### Problem statement
Output must match the records, character for character.

Top of Input data

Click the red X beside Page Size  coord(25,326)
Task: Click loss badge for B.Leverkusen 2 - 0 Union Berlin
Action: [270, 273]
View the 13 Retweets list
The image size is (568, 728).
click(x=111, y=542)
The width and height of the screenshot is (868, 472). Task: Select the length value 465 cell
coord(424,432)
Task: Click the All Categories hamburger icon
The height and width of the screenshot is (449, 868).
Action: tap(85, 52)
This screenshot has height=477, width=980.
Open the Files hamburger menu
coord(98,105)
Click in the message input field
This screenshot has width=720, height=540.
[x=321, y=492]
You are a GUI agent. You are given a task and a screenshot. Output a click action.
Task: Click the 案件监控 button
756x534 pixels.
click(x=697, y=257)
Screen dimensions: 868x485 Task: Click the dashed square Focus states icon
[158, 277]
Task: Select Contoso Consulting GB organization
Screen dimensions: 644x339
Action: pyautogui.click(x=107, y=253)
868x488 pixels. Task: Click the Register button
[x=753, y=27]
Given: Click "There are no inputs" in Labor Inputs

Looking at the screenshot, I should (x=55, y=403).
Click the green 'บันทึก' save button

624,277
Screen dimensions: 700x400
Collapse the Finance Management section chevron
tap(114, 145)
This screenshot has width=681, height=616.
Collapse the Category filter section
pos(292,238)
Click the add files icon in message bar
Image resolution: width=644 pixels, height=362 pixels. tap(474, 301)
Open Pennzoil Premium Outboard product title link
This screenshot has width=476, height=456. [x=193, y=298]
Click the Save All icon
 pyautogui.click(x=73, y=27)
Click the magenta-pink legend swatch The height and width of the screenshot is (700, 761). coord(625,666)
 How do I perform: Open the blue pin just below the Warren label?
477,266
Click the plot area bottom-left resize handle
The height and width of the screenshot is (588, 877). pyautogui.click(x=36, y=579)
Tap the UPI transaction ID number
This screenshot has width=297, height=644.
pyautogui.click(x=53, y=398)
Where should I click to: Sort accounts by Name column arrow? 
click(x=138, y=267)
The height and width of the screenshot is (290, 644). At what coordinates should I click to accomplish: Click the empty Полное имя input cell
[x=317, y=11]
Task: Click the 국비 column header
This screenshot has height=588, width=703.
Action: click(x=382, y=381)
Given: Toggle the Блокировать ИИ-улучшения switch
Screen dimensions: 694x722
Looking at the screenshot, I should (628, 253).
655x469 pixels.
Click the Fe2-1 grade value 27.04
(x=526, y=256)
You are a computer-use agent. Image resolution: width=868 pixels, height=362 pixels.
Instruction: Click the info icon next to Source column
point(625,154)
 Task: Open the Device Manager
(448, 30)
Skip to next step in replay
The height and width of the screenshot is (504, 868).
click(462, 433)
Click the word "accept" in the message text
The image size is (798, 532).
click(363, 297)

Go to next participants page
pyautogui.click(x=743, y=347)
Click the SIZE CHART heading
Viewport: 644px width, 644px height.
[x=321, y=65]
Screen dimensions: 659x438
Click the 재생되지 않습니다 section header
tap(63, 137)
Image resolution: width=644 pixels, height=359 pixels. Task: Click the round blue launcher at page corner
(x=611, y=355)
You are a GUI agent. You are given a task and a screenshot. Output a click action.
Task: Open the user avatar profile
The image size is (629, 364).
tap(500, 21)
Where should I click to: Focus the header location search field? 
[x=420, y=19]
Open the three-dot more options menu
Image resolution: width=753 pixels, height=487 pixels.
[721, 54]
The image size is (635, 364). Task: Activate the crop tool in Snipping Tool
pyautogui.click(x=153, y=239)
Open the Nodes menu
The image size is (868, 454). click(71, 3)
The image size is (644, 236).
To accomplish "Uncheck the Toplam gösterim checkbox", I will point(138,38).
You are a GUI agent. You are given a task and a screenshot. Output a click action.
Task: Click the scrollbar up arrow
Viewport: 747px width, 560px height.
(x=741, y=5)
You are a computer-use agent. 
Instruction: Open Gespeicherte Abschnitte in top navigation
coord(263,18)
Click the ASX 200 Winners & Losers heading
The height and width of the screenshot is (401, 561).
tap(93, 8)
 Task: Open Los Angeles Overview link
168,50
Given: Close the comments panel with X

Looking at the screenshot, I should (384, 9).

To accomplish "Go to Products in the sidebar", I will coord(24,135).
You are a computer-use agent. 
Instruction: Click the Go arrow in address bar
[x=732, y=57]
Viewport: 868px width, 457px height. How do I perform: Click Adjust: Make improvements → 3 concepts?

Bottom of Input data

### Response for this exercise
Click the red X beside Page Size  coord(25,326)
Task: Click loss badge for B.Leverkusen 2 - 0 Union Berlin
Action: [270, 273]
View the 13 Retweets list
The image size is (568, 728).
click(x=111, y=542)
The width and height of the screenshot is (868, 472). Task: Select the length value 465 cell
coord(424,432)
Task: Click the All Categories hamburger icon
The height and width of the screenshot is (449, 868).
Action: tap(85, 52)
This screenshot has height=477, width=980.
Open the Files hamburger menu
coord(98,105)
Click in the message input field
This screenshot has width=720, height=540.
[x=321, y=492]
You are a GUI agent. You are given a task and a screenshot. Output a click action.
Task: Click the 案件监控 button
756x534 pixels.
click(x=697, y=257)
Screen dimensions: 868x485 Task: Click the dashed square Focus states icon
[158, 277]
Task: Select Contoso Consulting GB organization
Screen dimensions: 644x339
Action: pyautogui.click(x=107, y=253)
868x488 pixels. Task: Click the Register button
[x=753, y=27]
Given: Click "There are no inputs" in Labor Inputs

Looking at the screenshot, I should (x=55, y=403).
Click the green 'บันทึก' save button

624,277
Screen dimensions: 700x400
Collapse the Finance Management section chevron
tap(114, 145)
This screenshot has width=681, height=616.
Collapse the Category filter section
pos(292,238)
Click the add files icon in message bar
Image resolution: width=644 pixels, height=362 pixels. tap(474, 301)
Open Pennzoil Premium Outboard product title link
This screenshot has width=476, height=456. [x=193, y=298]
Click the Save All icon
 pyautogui.click(x=73, y=27)
Click the magenta-pink legend swatch The height and width of the screenshot is (700, 761). coord(625,666)
 How do I perform: Open the blue pin just below the Warren label?
477,266
Click the plot area bottom-left resize handle
The height and width of the screenshot is (588, 877). pyautogui.click(x=36, y=579)
Tap the UPI transaction ID number
This screenshot has width=297, height=644.
pyautogui.click(x=53, y=398)
Where should I click to: Sort accounts by Name column arrow? 
click(x=138, y=267)
The height and width of the screenshot is (290, 644). At what coordinates should I click to accomplish: Click the empty Полное имя input cell
[x=317, y=11]
Task: Click the 국비 column header
This screenshot has height=588, width=703.
Action: click(x=382, y=381)
Given: Toggle the Блокировать ИИ-улучшения switch
Screen dimensions: 694x722
Looking at the screenshot, I should (628, 253).
655x469 pixels.
Click the Fe2-1 grade value 27.04
(x=526, y=256)
You are a computer-use agent. Image resolution: width=868 pixels, height=362 pixels.
Instruction: Click the info icon next to Source column
point(625,154)
 Task: Open the Device Manager
(448, 30)
Skip to next step in replay
The height and width of the screenshot is (504, 868).
click(462, 433)
Click the word "accept" in the message text
The image size is (798, 532).
click(363, 297)

Go to next participants page
pyautogui.click(x=743, y=347)
Click the SIZE CHART heading
Viewport: 644px width, 644px height.
[x=321, y=65]
Screen dimensions: 659x438
Click the 재생되지 않습니다 section header
tap(63, 137)
Image resolution: width=644 pixels, height=359 pixels. Task: Click the round blue launcher at page corner
(x=611, y=355)
You are a GUI agent. You are given a task and a screenshot. Output a click action.
Task: Open the user avatar profile
The image size is (629, 364).
tap(500, 21)
Where should I click to: Focus the header location search field? 
[x=420, y=19]
Open the three-dot more options menu
Image resolution: width=753 pixels, height=487 pixels.
[721, 54]
The image size is (635, 364). Task: Activate the crop tool in Snipping Tool
pyautogui.click(x=153, y=239)
Open the Nodes menu
The image size is (868, 454). click(71, 3)
The image size is (644, 236).
To accomplish "Uncheck the Toplam gösterim checkbox", I will point(138,38).
You are a GUI agent. You are given a task and a screenshot. Output a click action.
Task: Click the scrollbar up arrow
Viewport: 747px width, 560px height.
(x=741, y=5)
You are a computer-use agent. 
Instruction: Open Gespeicherte Abschnitte in top navigation
coord(263,18)
Click the ASX 200 Winners & Losers heading
The height and width of the screenshot is (401, 561).
tap(93, 8)
 Task: Open Los Angeles Overview link
168,50
Given: Close the comments panel with X

Looking at the screenshot, I should (384, 9).

To accomplish "Go to Products in the sidebar", I will coord(24,135).
You are a computer-use agent. 
Instruction: Click the Go arrow in address bar
[x=732, y=57]
Viewport: 868px width, 457px height. How do I perform: Click Adjust: Make improvements → 3 concepts?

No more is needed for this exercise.